Recent discussions raise questions about the financial viability of international higher education ventures. Leaders generally say that branch campuses do not make money in the short run, and are particularly problematical if the host country or institution (as is the pattern in the Gulf) does not pay a significant part of the cost. A panel at the American Council on Education’s annual meeting generally agreed that overseas campuses require significant investments of time, attention, and funds and do not yield a quick return. Supporting this view, as reported on University World News (March 13, 2011), Monash University’s vice chancellor told the Australian Higher Education Congress that establishing a campus in another country requires a vast amount of work, huge commitments of time from senior faculty and administrators, and a long time to implement. All agreed that significant overseas ventures only work if they fit into the university’s long-term strategic plans. Another speaker on the ACE panel, the president of a community college in Texas pointed out that her institution has pursued a different strategy overseas. Their contracts to build capacity have been quite profitable—but this has been (for the most part) providing assistance in program development overseas.
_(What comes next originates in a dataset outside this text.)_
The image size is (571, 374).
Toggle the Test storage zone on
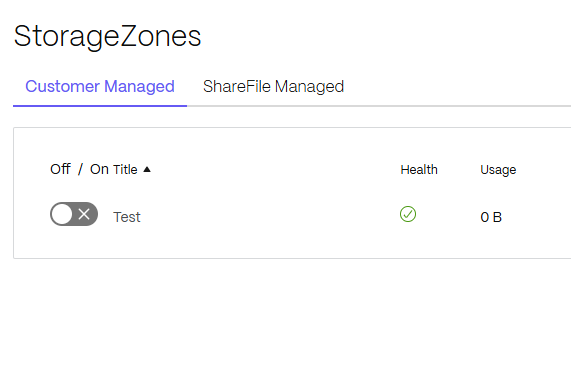[74, 214]
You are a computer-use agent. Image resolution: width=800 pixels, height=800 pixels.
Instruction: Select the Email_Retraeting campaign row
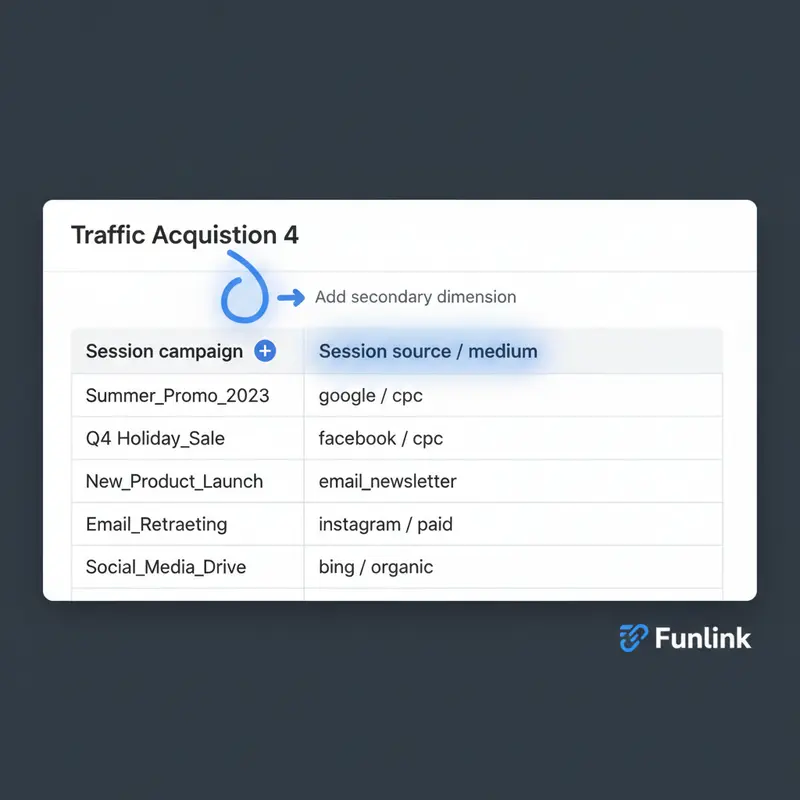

A further caveat is also reported in UWN. A survey of Indian students studying in the United States reported that only 21% would have remained at home if they had access to American teachers and institutions in India. This relatively small percentage of the outbound students seems to want not only access to an American education, but to America. This statistic ought to make those foreign universities thinking of establishing branch campuses in India stop and think.
The contradiction is that many have seen international education as a kind of “cash cow” and in the past some governments, including Australia’s, have made it a national policy to earn money from international higher education initiatives of all kinds, including branch campuses. Now, some respected higher education leaders are confirming that generating revenue from many kinds of international initiatives is not so easy. And there have been several examples of the failures of overseas, ventures such as Michigan State University in the Gulf and Australia’s New South Wales in Singapore.
The lessons are both simple and complicated. Clearly, universities on both sides—those establishing overseas initiatives and collaborators in the receiving countries—must be fully aware of the challenges involved. As the ACE panelists pointed out, those seeking mainly to make a quick profit will be disappointed. And the dangers of damaging an institution’s “brand and image” are significant if things do not work out. At the same time, especially in today’s difficult environment, many universities engage in international ventures for financial reasons. Some, particularly those at the top of the prestige hierarchy, have other motivations, including building a global image and providing opportunities for research, among others. For public universities, currently under several budgetary constraints and subject to stricter accountability, significant international outreach without a financial return seems quite difficult. Internationalization requires difficult choices and a full understanding of the possible consequences of specific initiatives. Some ventures, such as branch campuses, can be costly in terms of financial and human resources. The ACE panelists underscored the complexity and risks of the situation for an attentive audience.